■ What to do ■
Only the text carries over: repeat the records exactly and drop the images.

Pixel coordinate grounding data:
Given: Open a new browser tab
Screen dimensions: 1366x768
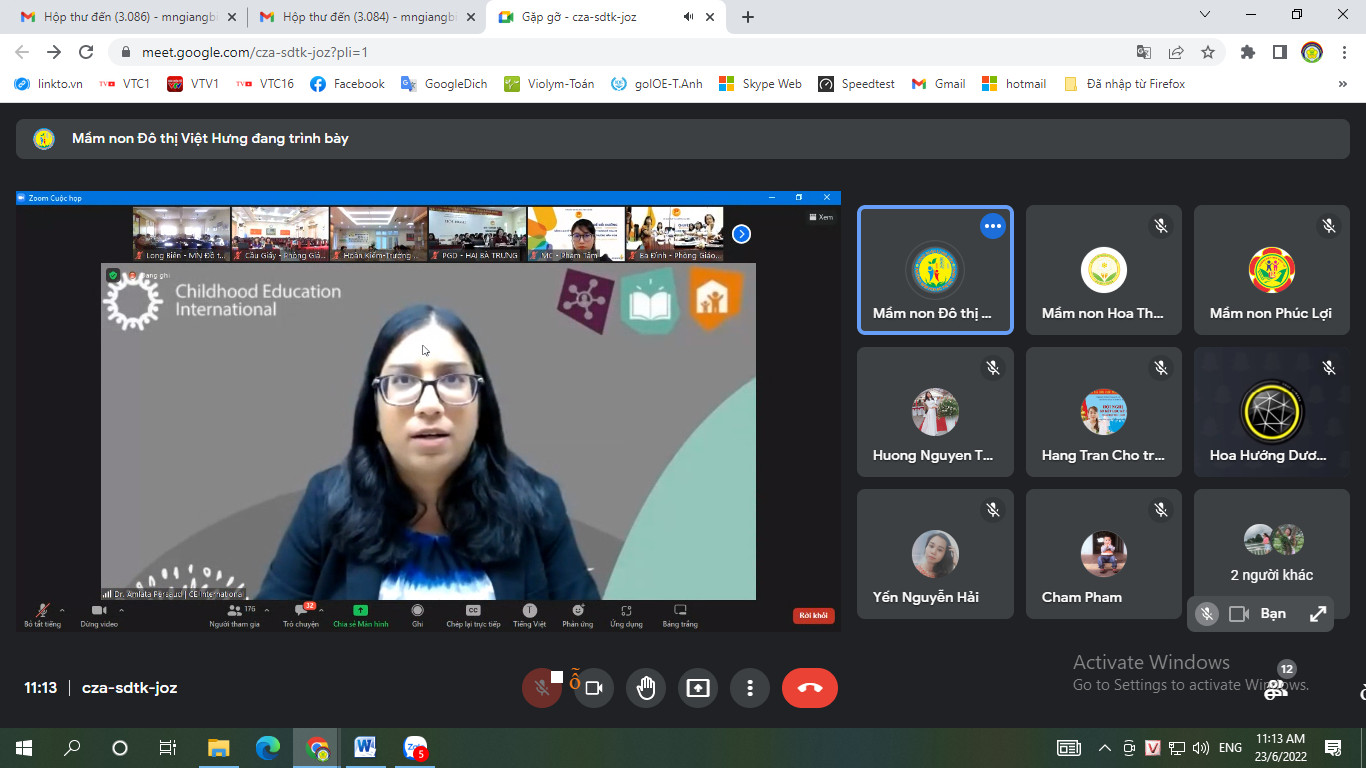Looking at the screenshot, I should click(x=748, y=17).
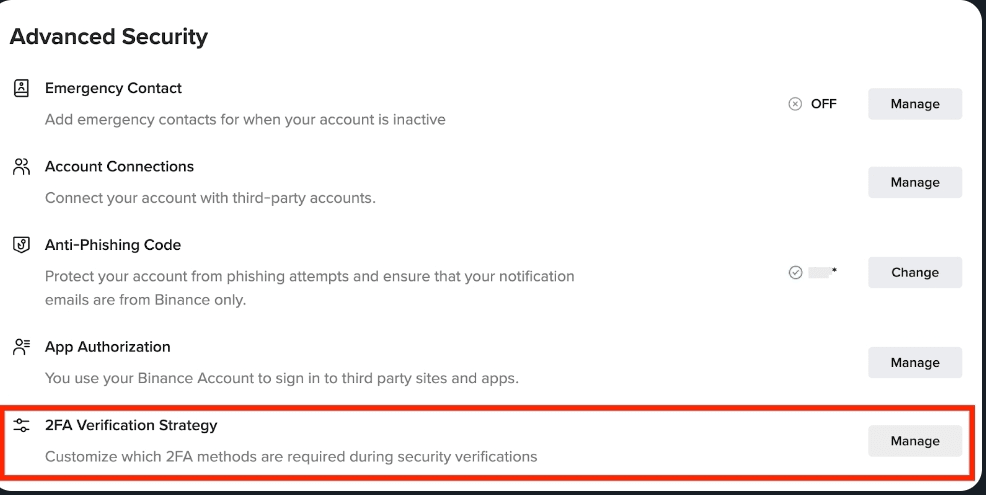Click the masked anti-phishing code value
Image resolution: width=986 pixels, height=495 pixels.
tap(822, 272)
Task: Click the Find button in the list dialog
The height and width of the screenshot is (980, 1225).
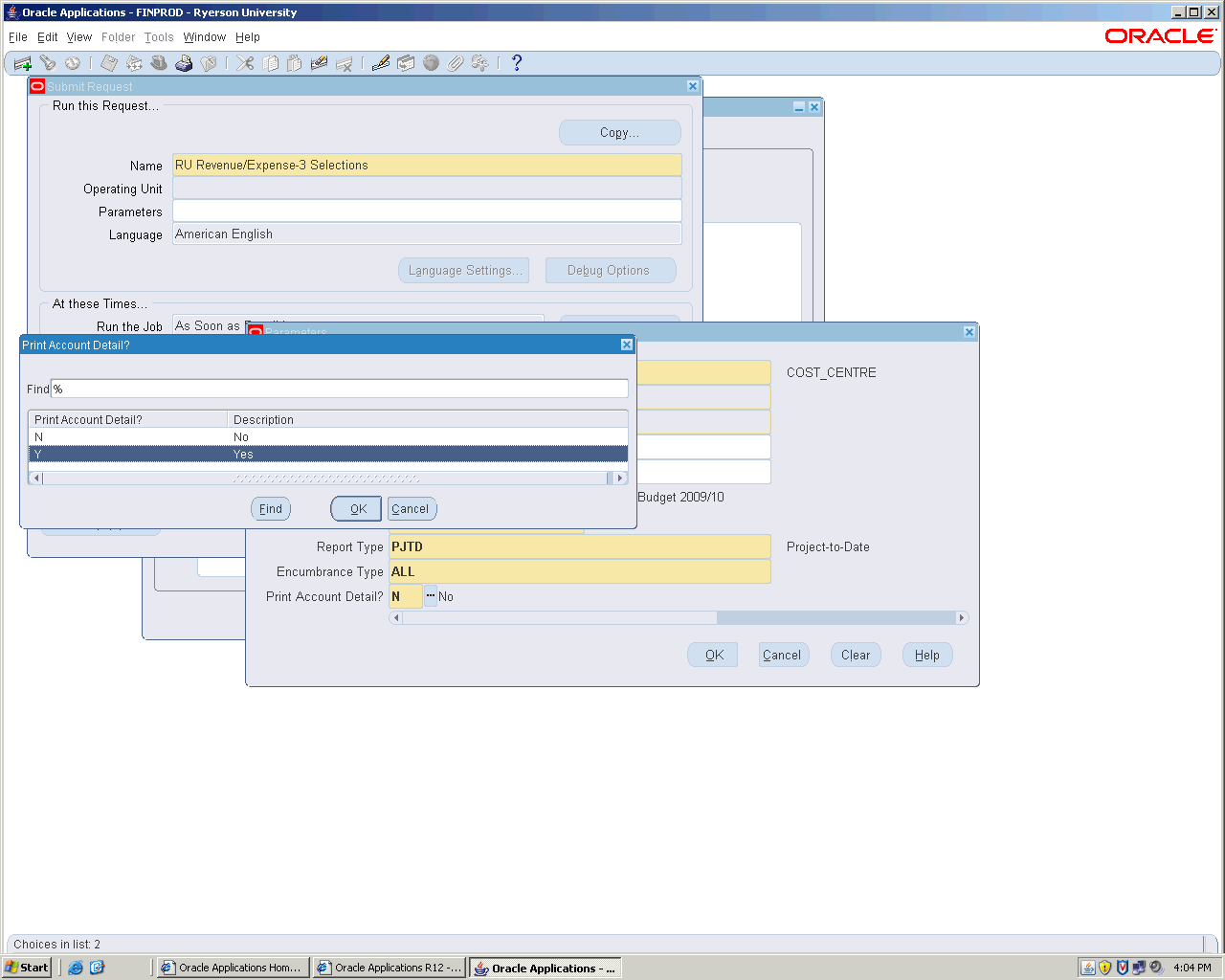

■ Result of this exercise ■
Given: Open a new browser tab
Screen dimensions: 1366x768
Looking at the screenshot, I should click(x=748, y=17).
Click the masked anti-phishing code value
Image resolution: width=986 pixels, height=495 pixels.
tap(822, 272)
Task: Click the Find button in the list dialog
The height and width of the screenshot is (980, 1225).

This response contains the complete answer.